Europe’s Just Eat Takeaway.com NV has agreed to acquire US-based Grubhub Inc for US$7.3 billion, in a deal that would create one of the world’s largest meal-delivery companies as the COVID-19 pandemic drives a surge in orders.
Amsterdam-based Just Eat Takeaway said it would pay US$75.15 per share for Grubhub in an all-stock deal.
The deal sidelines Uber Technologies Inc, which had been in acquisition talks with Grubhub for months. Political pressure raised questions about whether US regulators would approve such a deal.
Photo: AFP
Grubhub is to launch Just Eat Takeaway into the US market, broadening its already-global reach that includes Australia, Brazil and Canada, in addition to its home base in Europe.
Jitse Groen, the Dutch billionaire who created Takeaway in 2000 in his university dorm room, has been looking to expand aggressively over the last year.
Less than two months ago, Takeaway received antitrust clearance from the UK for its US$8 billion acquisition of Just Eat.
Grubhub chief executive Matt Maloney helped start the company in 2004. He first met Groen and Maloney a few years later. They describe one another as kindred spirits.
“We have the same company on different continents,” Maloney said in an interview on Wednesday. “There’s this mutual cosmic alignment.”
In 2013, Maloney led a merger of Grubhub and Seamless to create what was then a dominant food delivery Web site, but the company has fallen far since then.

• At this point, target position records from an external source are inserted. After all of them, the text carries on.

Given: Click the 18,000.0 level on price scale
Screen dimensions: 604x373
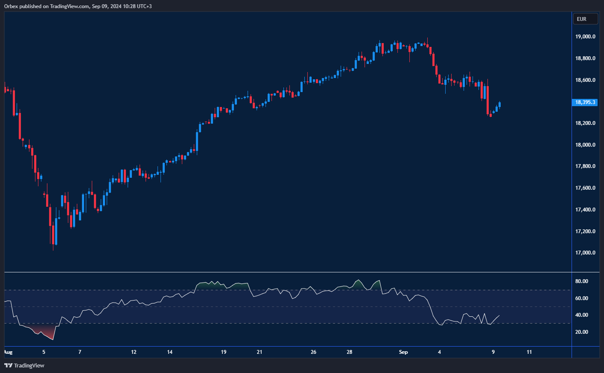Looking at the screenshot, I should [585, 145].
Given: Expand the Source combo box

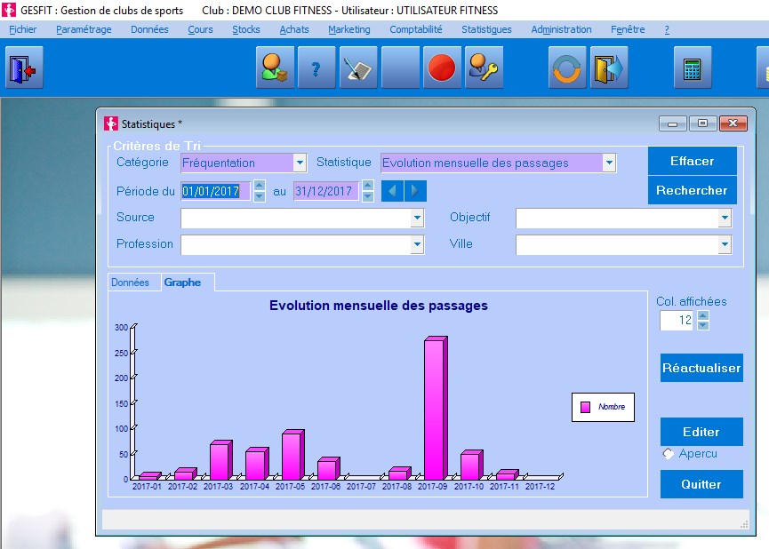Looking at the screenshot, I should click(x=417, y=218).
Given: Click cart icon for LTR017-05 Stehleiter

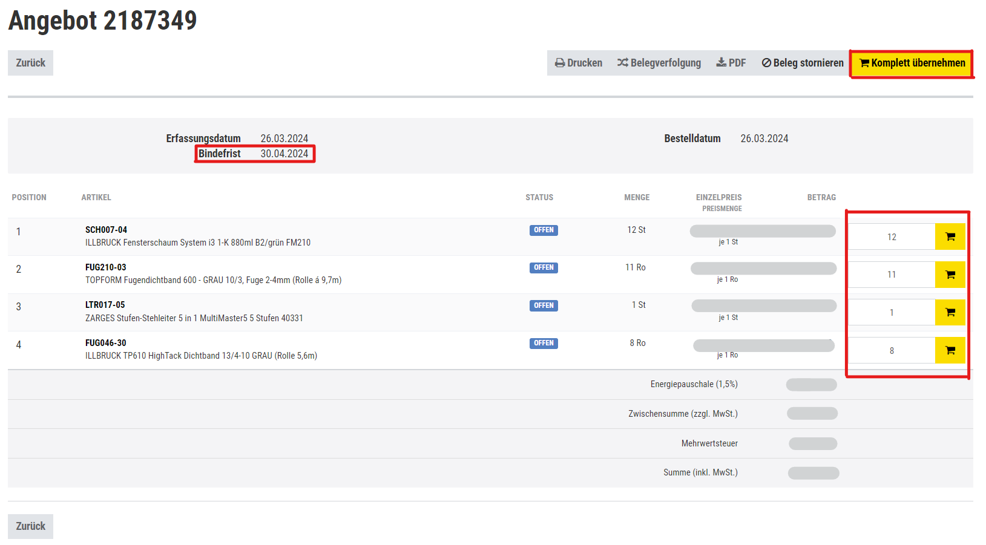Looking at the screenshot, I should (x=950, y=313).
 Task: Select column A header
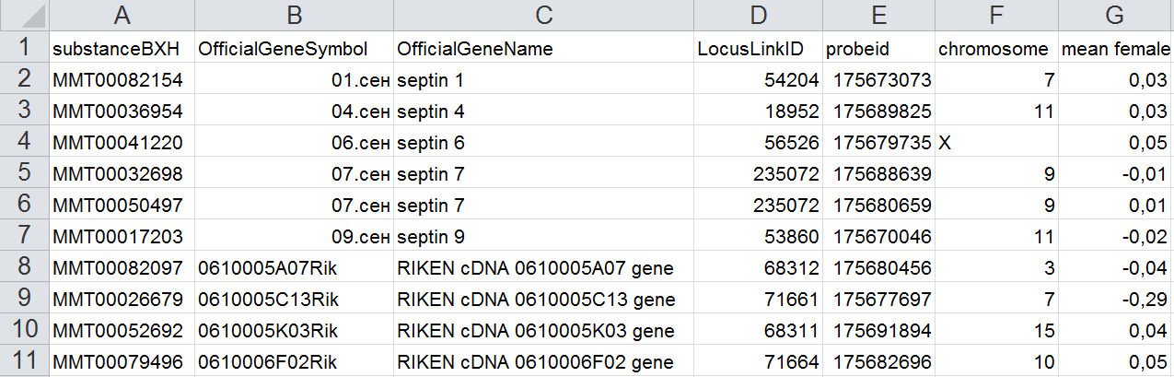click(x=120, y=15)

DoorDash Inc, the current leader in the US, and Uber have eaten up market share, leaving Grubhub with 23 percent as of the end of April, market research firm Second Measure said.
Food delivery was one of the few parts of the economy to benefit from the spread of COVID-19 this year, thanks to people spending more time at home.
Profit margins are tight or nonexistent in food delivery due to stiff competition to sign the most popular restaurants and add customers.
Gross food sales for Grubhub rose 8 percent to US$1.6 billion in the first quarter, and it reported a net loss of about US$33 million.
Uber’s gross bookings for food delivery increased 52 percent to US$4.68 billion in the same period, but the division’s loss also rose.
Analysts have long said the unprofitable model in food delivery is unsustainable and expected consolidation.
Grubhub’s largest shareholder, Caledonia Investments PLC, expressed support for the sale.
“This was timed really well with Grubhub at a depressed price,” said Will Vicars, cochief investment officer at the Sydney-based firm, which also owns shares in the acquirer. “It gives Just Eat Takeaway another important profit pool, and they have shown they can win against Uber in markets like Germany and the Netherlands.”
For Uber, losing the deal is a blow to the company’s plan to increase revenue and eventually turn a profit from food delivery. That strategy was especially urgent with the pandemic lifting food delivery, while decimating Uber’s main business of ride-hailing.
The firm has cut jobs and side businesses as a result. It was relying on deals to achieve a top position in the markets where it operates.
In an e-mailed statement, a spokesman for Uber said the company believes the industry needs consolidation, but that it is not interested in “doing any deal, at any price, with any player.”
Just Eat Takeaway said Maloney would join the board and run the North America business.
“Matt and I are the two remaining food delivery veterans in the sector, having started our respective businesses at the turn of the century, albeit on two different continents,” Groen said in a statement. “Both of us have a firm belief that only businesses with high-quality and profitable growth will sustain in our sector.”